ActivePaper Archive Trump might change American culture — but migration won’t - Houston Chronicle, 7/15/2018


Trump might change American culture — but migration won’t


Donald Trump’s character flaws are his own, of course, and they’re not shared by many of the Americans who voted for him. But the president really does have many flaws, and they were on display this past week.

After leaving the NATO summit in Belgium, the president made his first official state visit to the United Kingdom, where leaders like British Prime Minister Theresa May were in the midst of fraught negotiations over whether, and how, to leave the European Union.

Trump promptly gave an interview to the Sun, a tabloid, in which he accused May of bungling “Brexit” so badly that she had possibly scuttled Britain’s chances for a free-trade agreement with the United States.

He subsequently dismissed the Sun’s report as “fake news,” although the paper had an audio recording of the comments he’d made. Then, at a news conference Friday, Trump offered his thoughts on the ongoing worldwide immigration debate.

“I think it’s very much hurt Germany. I think it’s very much hurt other parts of Europe.” he said.

Immigration, Trump added, is “changing the culture” in European countries — and that same thing could happen to the U.S.

“It’s a very sad situation. It’s very unfortunate. But I do not think its good for Europe. And I don’t think it’s good for our country. We’re far superior to anything that’s happened before, but we have very bad immigration laws,” he explained.

These aren’t the most inflammatory comments Trump has made about immigrants. But that’s one of the reasons I found them disturbing. Germany may be experiencing cultural change as the result of large-scale migration, but the U.S. is not Germany and is insulated from the risk of broad cultural change that the president fears.

The explanation has to do with geography and history. The U.S., unlike Europe, is in the Western Hemisphere. The Atlantic and Pacific oceans separate us from most of the world’s migrant-sending countries. The U.S. has, at times, experienced large-scale migration, but it’s never been uncontrolled; it’s relatively easy to control the flow of arrivals to a country that is largely bordered by Canada and a pair of exceptionally large moats.

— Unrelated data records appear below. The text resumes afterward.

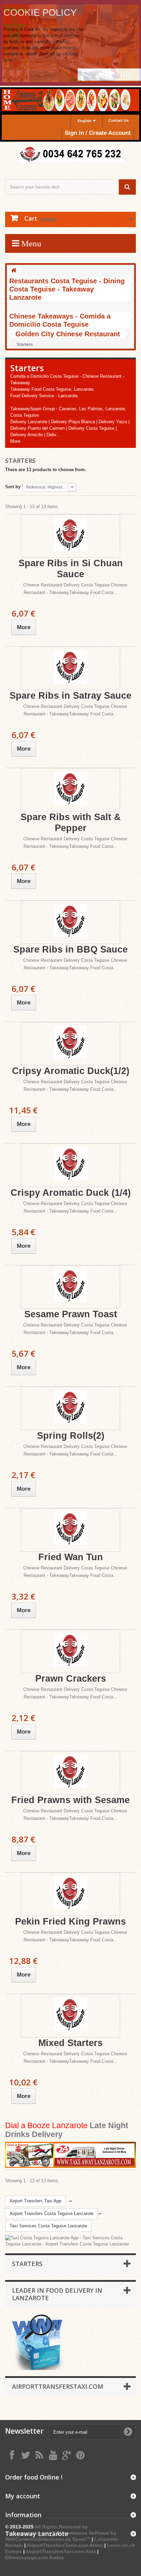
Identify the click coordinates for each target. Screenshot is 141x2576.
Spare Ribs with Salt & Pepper (71, 822)
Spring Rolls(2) (70, 1436)
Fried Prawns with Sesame (70, 1800)
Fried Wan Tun (70, 1557)
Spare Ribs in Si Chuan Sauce (70, 568)
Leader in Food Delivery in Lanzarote (57, 2294)
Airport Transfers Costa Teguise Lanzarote (51, 2213)
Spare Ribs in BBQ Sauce (70, 949)
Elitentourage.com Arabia (34, 2557)
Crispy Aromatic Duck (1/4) (71, 1193)
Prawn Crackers (70, 1678)
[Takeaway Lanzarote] (70, 154)
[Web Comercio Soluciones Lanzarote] (37, 2342)
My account (22, 2496)
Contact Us (118, 120)
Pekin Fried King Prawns (70, 1921)
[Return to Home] (13, 271)
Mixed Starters (70, 2043)
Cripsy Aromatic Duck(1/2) (70, 1071)
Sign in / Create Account (98, 133)
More (15, 441)
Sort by (13, 486)
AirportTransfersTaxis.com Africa (65, 2545)
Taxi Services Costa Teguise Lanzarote (48, 2225)
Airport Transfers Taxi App (35, 2200)
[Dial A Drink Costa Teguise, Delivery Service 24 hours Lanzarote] (70, 2155)
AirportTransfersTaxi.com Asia (61, 2551)
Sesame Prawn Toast (70, 1314)
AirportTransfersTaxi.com (57, 2386)
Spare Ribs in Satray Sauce (70, 695)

The southern border, of course, is harder to secure. According to the Pew Research Center, there were roughly 11 million unauthorized immigrants in the U.S. in 2016, amajority of whom were from Mexico or Central America. And our immigrant population, overall, is large. The 2010 Census found that roughly 40 million people living in the U.S. were foreign-born; that’s about 13 percent of the population overall.

90 percent native-born

America’s foreign-born population is heterogeneous, though. Roughly 2 million people in this country, for example, were of Chinese origin, according to the Migration Policy Institute. That makes them the nation’s third-largest immigrant group. And Chinese immigrants have influenced American culture in various ways; the same is true, for better or worse, of all such groups.

Still, let’s keep things in perspective here. It helps. There are roughly 330 million people in the U.S., almost 90 percent of whom are native-born. It would be effectively impossible for any group of immigrants to radically overhaul the national culture writ large, even if they were determined to do so. And the largest immigrant group in the U.S. is from a country that is culturally similar to our own.

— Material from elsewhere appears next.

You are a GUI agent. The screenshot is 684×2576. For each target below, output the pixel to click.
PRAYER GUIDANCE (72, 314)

According to Jorge G. Castañeda, a former foreign minister of Mexico, Mexican culture is notably individualistic. That’s why Mexicans are passionate about property rights as well as soccer — and why, despite their passion for that sport, the national team has never made it past the World Cup quarter finals.

“Mexicans, as they came into existence as a collective entity and as a nation, sought individual, family, community, or local solutions to collective political, or national dilemmas,” writes Castañeda in his book “Manana Forever?” about the historical roots of modern Mexico’s culture.

My fellow Texans, does that remind you of anyone you know?

To Trump’s point, there’s no question that large-scale immigration can change a country’s culture. And such changes might be suboptimal from a native’s point of view. Culture is, after all, a collection of beliefs, ideas and values. Whether a given nation’s culture is preferable to others is a subjective question, but it’s not an absurd one.

Trump’s scapegoat

Similarly, although no culture is set in stone, it’s not inherently bigoted to have concerns about the ways in which one’s own culture might change or reservations about the things that might cause it to do so.

That’s one of the reasons I opposed Trump’s bid for the Republican nomination, actually. I know the U.S. is a deeply imperfect country, with a seriously checkered past. But history also shows that we try, at least intermittently, to do the right thing.

The same cannot be said of Trump. He is simply not committed to common decency, a core American value and the source of our occasional virtue. He lacks kindness and courage, to boot. As president, he may be changing our national culture in some ways; I hope not. And I hope Americans, on both sides of the aisle, can resist Trump’s efforts to scapegoat immigrants for doing so.